● PASAJE SELECCIONADO:
• • • •
Toda nuestra vida, por más callada que sea, la vida de Nazaret, la vida del desierto, tanto como la vida pública, deben ser una predicación del evangelio mediante el ejemplo; toda nuestra existencia, todo nuestro ser debe gritar el Evangelio sobre los tejados; toda nuestra persona tiene que respirar Jesús, todos nuestros actos, toda nuestra vida, deben gritar que pertenecemos a Jesús, deben presentar la imagen de la vida evangélica, todo nuestro ser debe ser una predicación viva, un reflejo de Jesús, algo que grite “Jesús”, que haga ver a Jesús, que resplandezca como imagen de Jesús.»
El discípulo de Jesús, el testigo del Evangelio, la persona habitada por el Espíritu, ha hecho de Dios su absoluto, gracias a una experiencia personal y transformadora de su vida. De ahí que sea una persona abierta, acogedora, clarividente, reconciliada con las cosas, con los demás y con el mismo, libre de todo aquello que hace inhumano a nuestro mundo y a nuestra vida. Así, ver desde la fe, es vivir en una actitud contemplativa. Es buscar siempre lo esencial de las cosas y no perderse en la superficialidad de los detalles, sintonizando con el fondo de las situaciones y de las personas.
• • • •
● Registros sobre la búsqueda de palabras y elementos:
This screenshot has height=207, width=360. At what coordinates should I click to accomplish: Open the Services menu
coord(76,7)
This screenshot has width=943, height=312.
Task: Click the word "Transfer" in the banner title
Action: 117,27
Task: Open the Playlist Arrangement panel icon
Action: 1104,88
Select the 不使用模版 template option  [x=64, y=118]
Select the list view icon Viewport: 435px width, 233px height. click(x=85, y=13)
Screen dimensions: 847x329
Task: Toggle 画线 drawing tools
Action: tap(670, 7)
• • • •
● LO QUE SE PIDE: Escribe la continuación del pasaje sobre el discípulo de Jesús como testigo del Evangelio, empezando después de su última oración.

● RESPUESTA DEL EJERCICIO:
Ser testigo no es evadirse del mundo, sino esforzarse en descubrir su sentido para transformarlo. El testigo es un ser dividido entre el tiempo y la eternidad. Su experiencia de la resurrección de Cristo le ilumina la realidad para buscar constantemente la eternidad a través del tiempo. Su búsqueda no es trascendente, en el sentido de que es extrínseca al tiempo y al espacio, sino que es una esperanza y una búsqueda de más ser, cuya plenitud no puede reducirse únicamente, como lo ha hecho el marxismo o el existencialismo ateo, a la suma de esfuerzos prometéicos. La persona no es libre cuando se deja llevar por el capricho o por el humor. Tiene que regirse por leyes y normas racionales. Pero, tampoco sería libre si estas normas se le imponen desde fuera. Debe fijárselas ella misma, pero partiendo de la libertad y no del capricho. La libertad constituye una tarea. No tenemos necesidad de Dios para conceder permisos o imponer prohibiciones, pero sólo el reconocimiento de nuestra condición de criaturas puede fundamentar el deber de realizar racionalmente la libertad, siendo Dios el fundamento último de la misma.
La libertad de elección compromete directamente a la persona, que tiene que decidirse libremente en un sentido o en otro. Destruirá su libertad si se deja llevar por los caprichos del azar. Lo único que puede dar sentido a su elección es decidirse por la libertad. Nosotros elegimos lo que queremos ser, el proyecto de nuestra forma constitutiva. Se trata de elegir una jerarquía de valores, un orden de preferencias, que, a nuestro parecer, garantiza mejor la libertad. En esto consiste la opción fundamental de nuestra libertad. Por esto, nuestras acciones vienen determinadas por nuestras opciones.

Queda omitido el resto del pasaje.